A run of records:
-- Start --

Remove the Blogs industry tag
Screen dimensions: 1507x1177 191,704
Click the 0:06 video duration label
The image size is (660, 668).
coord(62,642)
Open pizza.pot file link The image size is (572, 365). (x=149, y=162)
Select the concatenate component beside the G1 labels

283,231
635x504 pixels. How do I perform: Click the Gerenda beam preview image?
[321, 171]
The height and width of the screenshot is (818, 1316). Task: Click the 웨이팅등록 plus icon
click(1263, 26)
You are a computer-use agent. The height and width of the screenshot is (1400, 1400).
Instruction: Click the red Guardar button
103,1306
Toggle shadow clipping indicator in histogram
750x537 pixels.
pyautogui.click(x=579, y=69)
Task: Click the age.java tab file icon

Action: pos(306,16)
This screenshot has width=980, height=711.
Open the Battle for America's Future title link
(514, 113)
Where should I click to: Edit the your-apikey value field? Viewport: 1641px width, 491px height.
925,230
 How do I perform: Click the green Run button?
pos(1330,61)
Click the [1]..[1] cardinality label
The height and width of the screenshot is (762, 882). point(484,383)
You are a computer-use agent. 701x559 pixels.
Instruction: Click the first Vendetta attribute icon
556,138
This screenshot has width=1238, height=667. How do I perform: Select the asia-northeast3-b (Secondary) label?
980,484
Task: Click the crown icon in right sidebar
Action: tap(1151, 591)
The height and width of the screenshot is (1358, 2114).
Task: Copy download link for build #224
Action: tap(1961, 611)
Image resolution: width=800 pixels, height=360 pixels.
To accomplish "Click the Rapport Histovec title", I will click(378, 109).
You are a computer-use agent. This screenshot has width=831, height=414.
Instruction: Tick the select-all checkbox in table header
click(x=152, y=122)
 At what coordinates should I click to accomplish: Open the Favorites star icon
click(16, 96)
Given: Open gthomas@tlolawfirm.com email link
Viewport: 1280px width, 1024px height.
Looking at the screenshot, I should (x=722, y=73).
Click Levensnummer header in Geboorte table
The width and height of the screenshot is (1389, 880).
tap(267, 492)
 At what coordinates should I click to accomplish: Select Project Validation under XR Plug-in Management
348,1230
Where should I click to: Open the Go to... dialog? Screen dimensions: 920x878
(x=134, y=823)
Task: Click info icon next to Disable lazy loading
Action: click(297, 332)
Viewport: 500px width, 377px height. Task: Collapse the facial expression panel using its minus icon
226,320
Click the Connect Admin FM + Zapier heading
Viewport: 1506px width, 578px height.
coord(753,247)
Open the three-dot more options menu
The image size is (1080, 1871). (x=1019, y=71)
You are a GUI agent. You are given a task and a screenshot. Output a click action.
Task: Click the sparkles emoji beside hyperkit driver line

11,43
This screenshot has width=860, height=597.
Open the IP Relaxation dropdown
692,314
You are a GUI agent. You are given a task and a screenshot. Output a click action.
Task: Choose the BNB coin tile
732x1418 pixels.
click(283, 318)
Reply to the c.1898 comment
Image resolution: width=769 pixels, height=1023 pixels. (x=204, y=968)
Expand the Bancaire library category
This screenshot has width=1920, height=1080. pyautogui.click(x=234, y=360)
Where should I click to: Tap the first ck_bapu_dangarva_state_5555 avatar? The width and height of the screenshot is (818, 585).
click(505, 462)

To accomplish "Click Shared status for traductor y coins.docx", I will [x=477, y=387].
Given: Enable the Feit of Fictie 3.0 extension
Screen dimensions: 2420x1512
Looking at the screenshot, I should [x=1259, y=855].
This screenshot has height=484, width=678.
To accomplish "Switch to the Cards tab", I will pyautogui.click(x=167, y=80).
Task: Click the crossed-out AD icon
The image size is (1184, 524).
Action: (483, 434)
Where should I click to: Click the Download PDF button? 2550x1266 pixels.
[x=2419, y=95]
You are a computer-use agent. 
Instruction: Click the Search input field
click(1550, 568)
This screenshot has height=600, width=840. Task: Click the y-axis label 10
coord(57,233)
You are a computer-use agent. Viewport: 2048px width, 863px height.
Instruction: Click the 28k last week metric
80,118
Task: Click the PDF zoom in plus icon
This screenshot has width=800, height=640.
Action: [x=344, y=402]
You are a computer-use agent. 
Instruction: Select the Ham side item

-- End --

[Written request]: Gather every line of the records that contains the word "should".

[Exercise response]:
Where should I click to: Edit the your-apikey value field? Viewport: 1641px width, 491px height.
 At what coordinates should I click to accomplish: Open the Favorites star icon
Looking at the screenshot, I should (x=722, y=73).
 At what coordinates should I click to accomplish: Select Project Validation under XR Plug-in Management
Where should I click to: Open the Go to... dialog? Screen dimensions: 920x878
Where should I click to: Tap the first ck_bapu_dangarva_state_5555 avatar? The width and height of the screenshot is (818, 585).
Looking at the screenshot, I should [x=1259, y=855].
Where should I click to: Click the Download PDF button? 2550x1266 pixels.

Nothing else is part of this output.